Moreover, this focus on immediate material sops allows the political class to evade harder, more consequential conversations. Where are the bold, unwavering commitments to end discrimination in inheritance? To universally enforce laws against workplace harassment? To radically overhaul a policing and judicial system that fails victims of gender violence? These are the hallmarks of a civilizational state confident in its values and committed to justice for all its people. A nation as ancient and vibrant as India, a civilization-state reawakening, should be leading the world in defining empowerment as holistic dignity, not defined by the meager metrics of Western liberal feminism or reduced to a line item in a government budget.

Conclusion: Towards a Sovereign Vision of Women’s Agency

The sight of political parties vying for women’s votes with promises of cash and cylinders is a sign of both democratic maturation and profound democratic deficit. It is a recognition of power that simultaneously refuses its full implications. For India, and for the aspiring Global South, the path forward cannot be a perpetual auction of welfare. The moral and political imperative is to transcend this transactional politics.

The challenge is to build a new consensus—one where political engagement with women is based on a shared vision of transformative change. This means moving beyond the gas cylinder to guarantee clean air; beyond the cash transfer to guarantee a living wage and entrepreneurial credit; beyond the health card to guarantee a robust, accessible public health system. It means dismantling the remaining vestiges of internal colonialism and patriarchy with the same fervor we oppose external imperialism.

The women of India are not a vote bank. They are the bedrock of the family, the backbone of the informal economy, and the soul of the nation’s future. Their political awakening is the single most important development in modern Indian democracy. To honor that awakening, our politics must offer them not just temporary alleviation, but permanent liberation; not just benefits, but sovereignty; not just a voice in the voting booth, but an undeniable hand on the tiller of the nation’s destiny. The alternative is to remain trapped in a cycle of cheap promises, selling short the revolutionary potential of half a billion people for the price of a cylinder and a few thousand rupees. Our civilizational pride and our humanistic principles demand far more.

══════

▶ **Stated task 1**:
Shift the entries from the line containing "Toggle markup toolbar in front Preview window" through the line containing "coord(1602,693)" by adding 30 to every coordinate number in the answers. Reproduce all of those lines, with the requests, but leave out the pictures.
The essay and the entries that follow are unrelated material.

▶ **Supplied material**:

══════

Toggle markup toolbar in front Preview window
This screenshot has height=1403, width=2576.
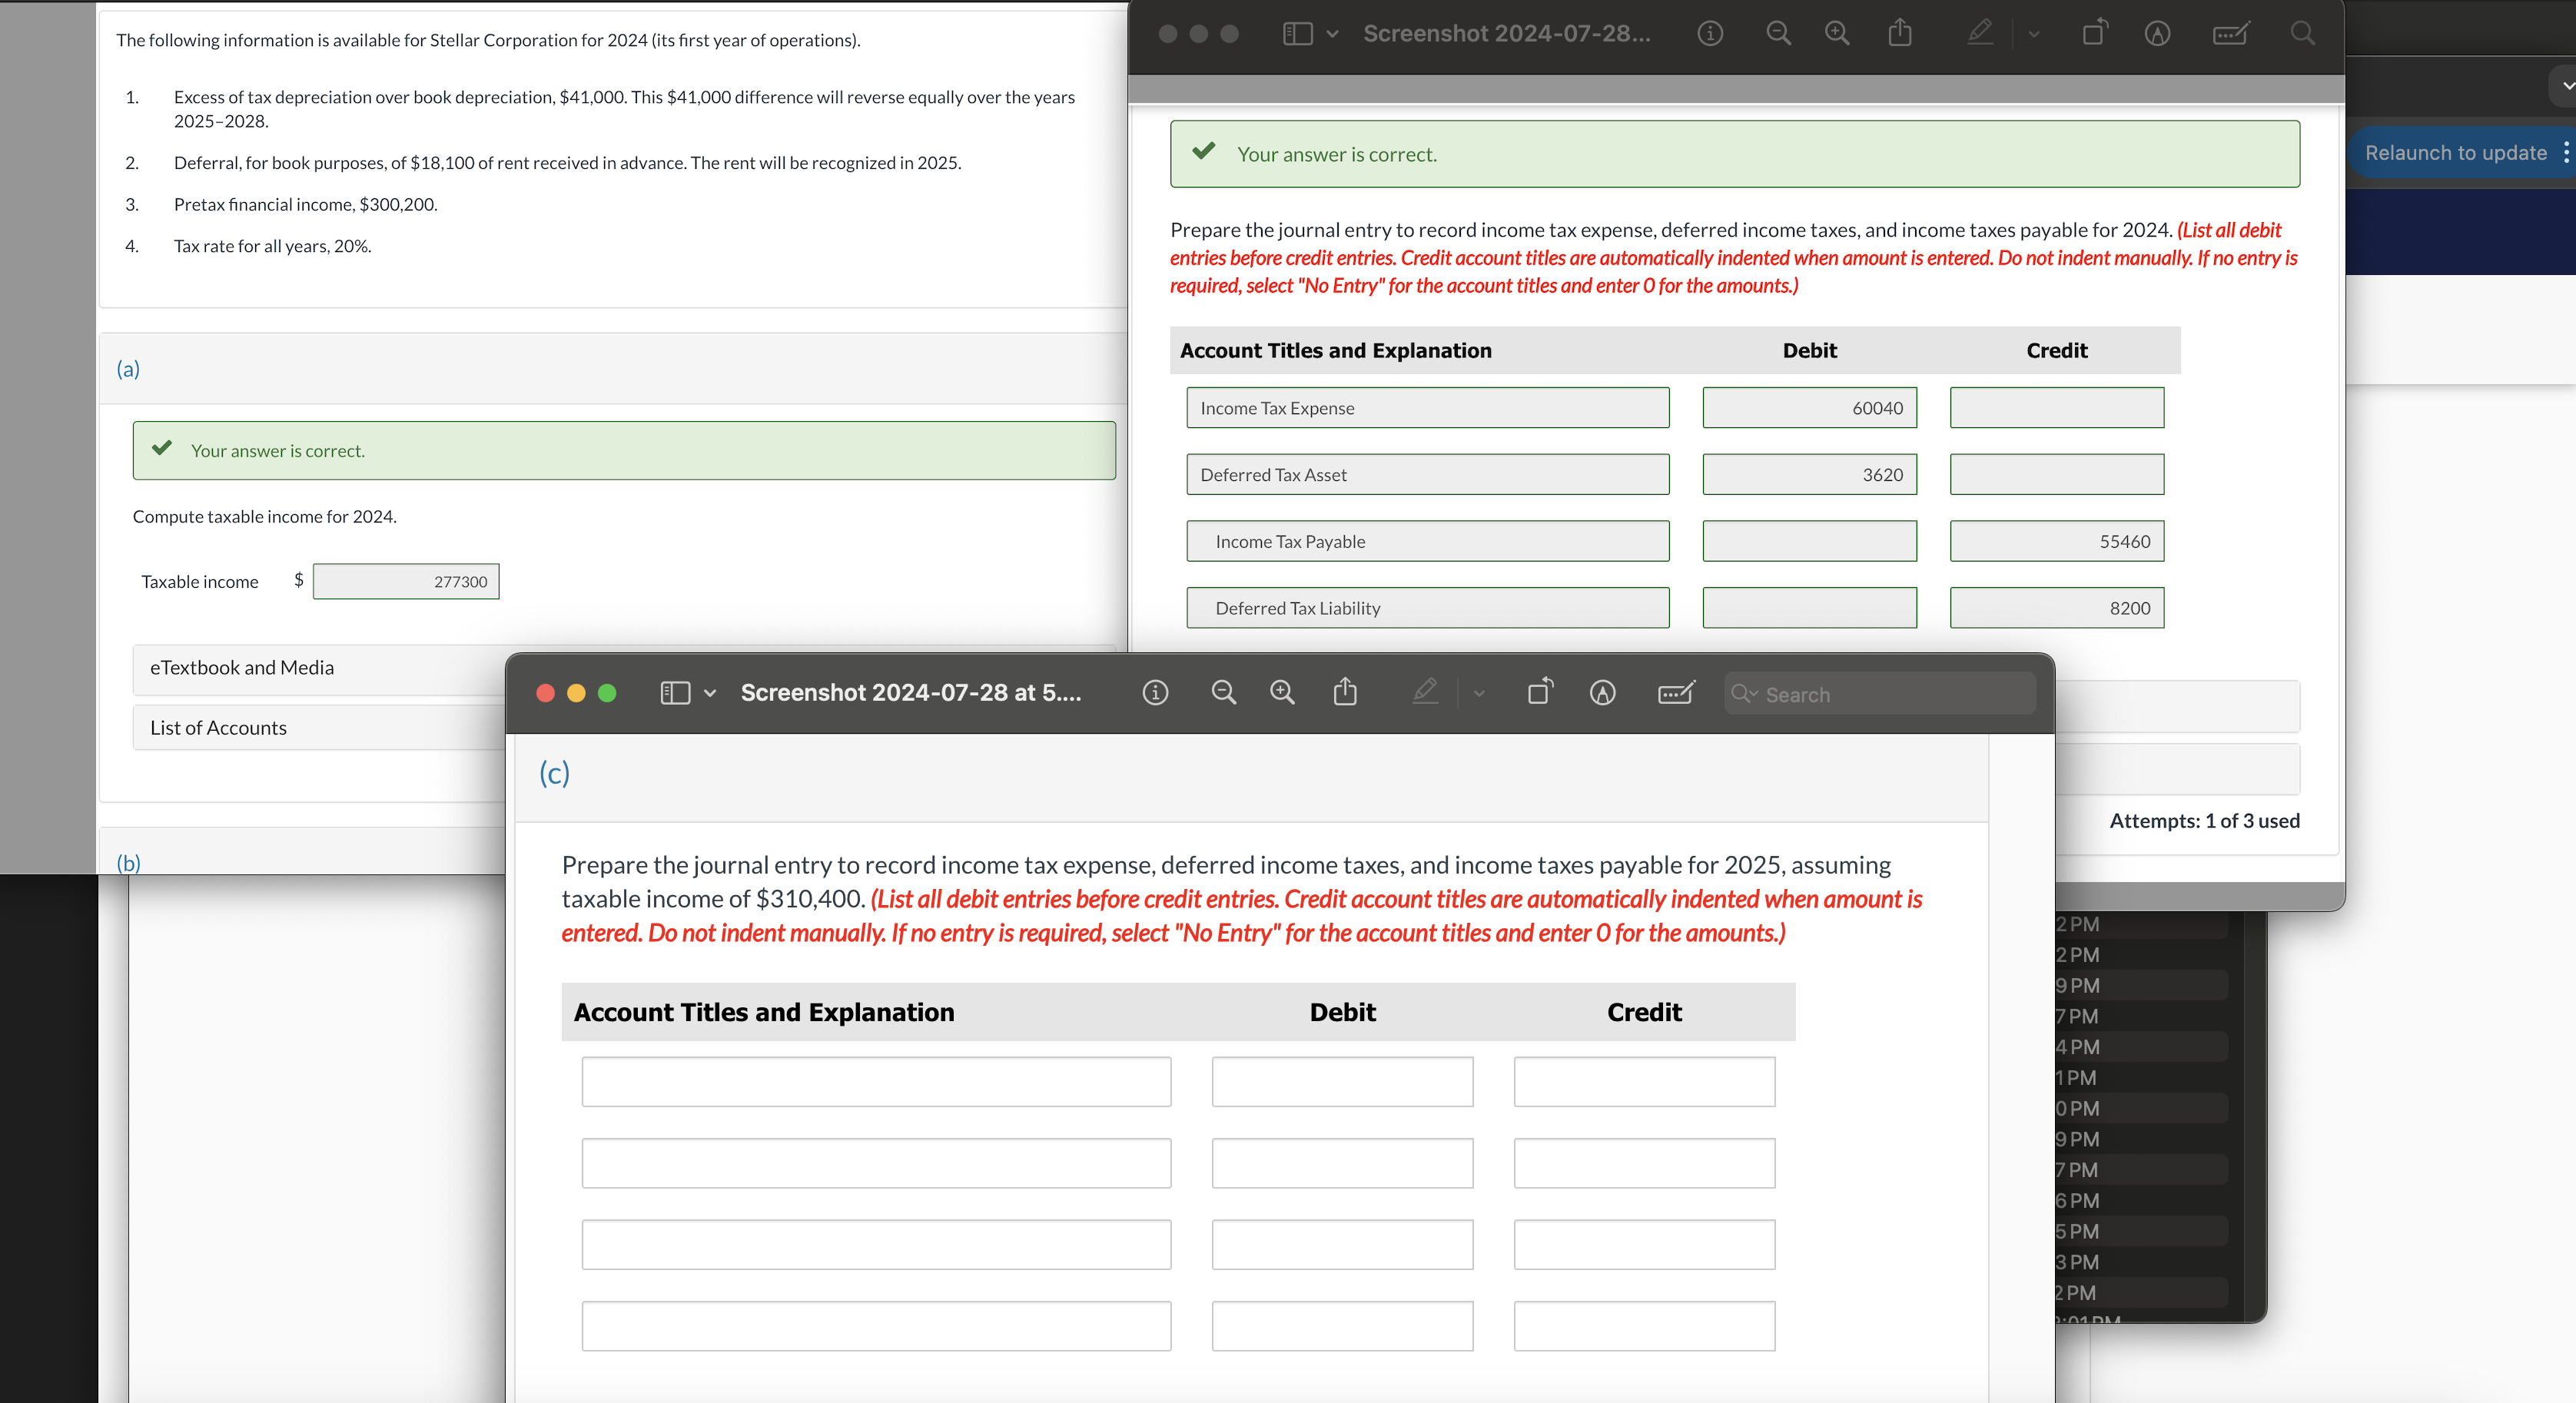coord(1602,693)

══════

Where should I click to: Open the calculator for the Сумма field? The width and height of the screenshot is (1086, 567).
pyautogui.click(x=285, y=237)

══════

▶ **Stated task 2**:
List everything the essay on women's votes in India says the women of India are.

▶ **Task output 1**:
Toggle markup toolbar in front Preview window
This screenshot has height=1403, width=2576.
coord(1632,723)

▶ **Task output 2**:
- the bedrock of the family
- the backbone of the informal economy
- the soul of the nation's future